A group of activists in Russia is looking to raise €12,000 to finance an annual conference in Moscow, aimed at supporting the LGBT community and same-sex families in particular.

NKO Resurs LGBTKIA Moscow organizes the Fifth LGBTKIAPP+ Family Conference. The conference unites LGBT community, families and specialists like psychologists, sexologists, educators etc. who work with vulnerable groups. 

This year, the conference’s main theme is “The value of family and partnership. Ethics and politics,” focusing on those “traditional family values” that the Russian government and the influential Orthodox Church normally claim to be the realm of heterosexual couples.
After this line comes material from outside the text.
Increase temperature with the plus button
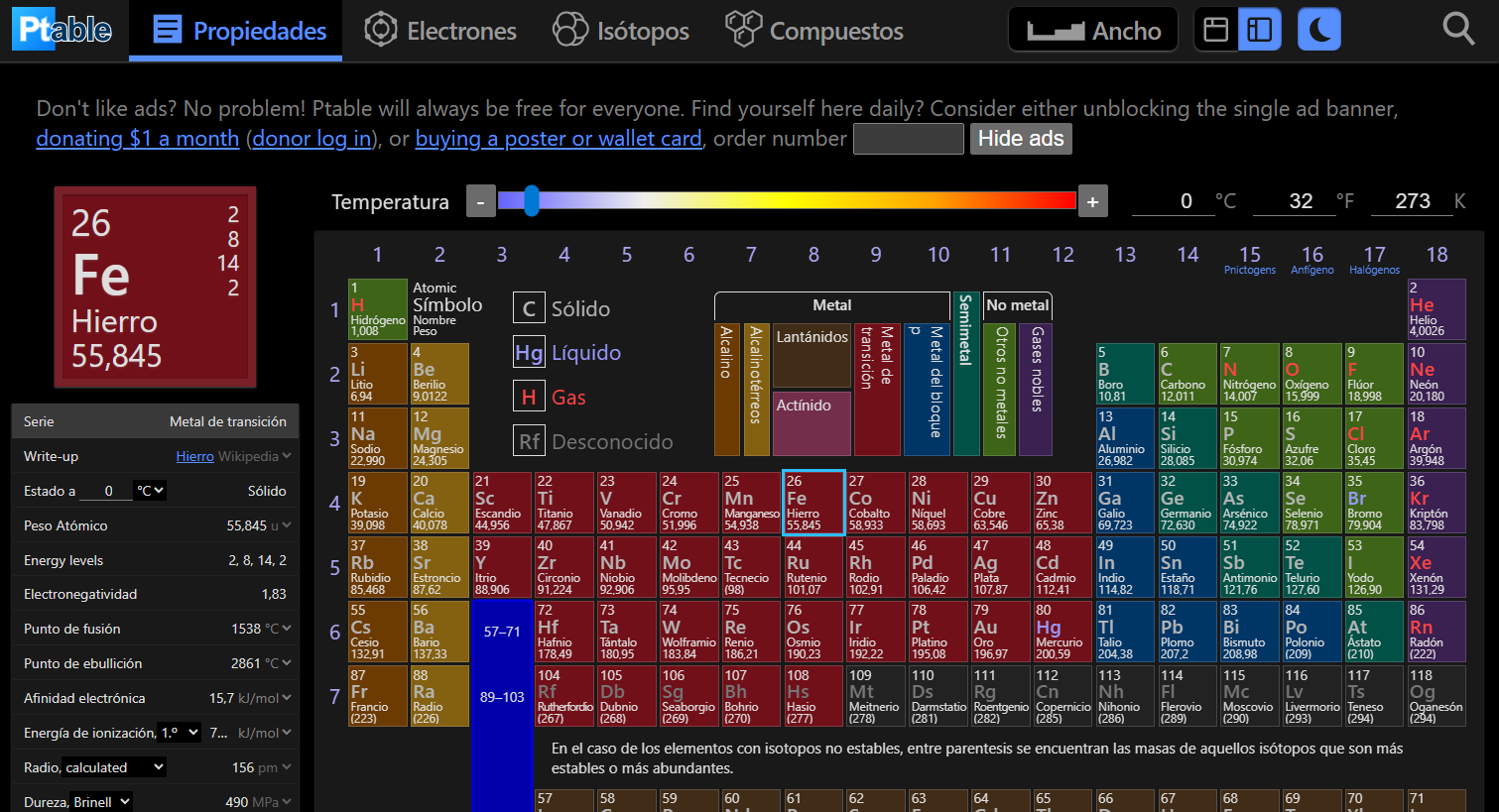Viewport: 1499px width, 812px height. click(x=1092, y=202)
The conference is a unique platform for an exchange of unbiased information between specialists of helping professions like psychologists or educators. It provides guidelines on working with vulnerable groups, and also helps LGBT people to connect and experience the support from others. 

Russia is a very homophobic country. In April 2017 the persecution and killings of more that 200 LGBT people in Chechnya were revealed. But that was only the tip of the iceberg, because LGBT people face discrimination on a daily basis. 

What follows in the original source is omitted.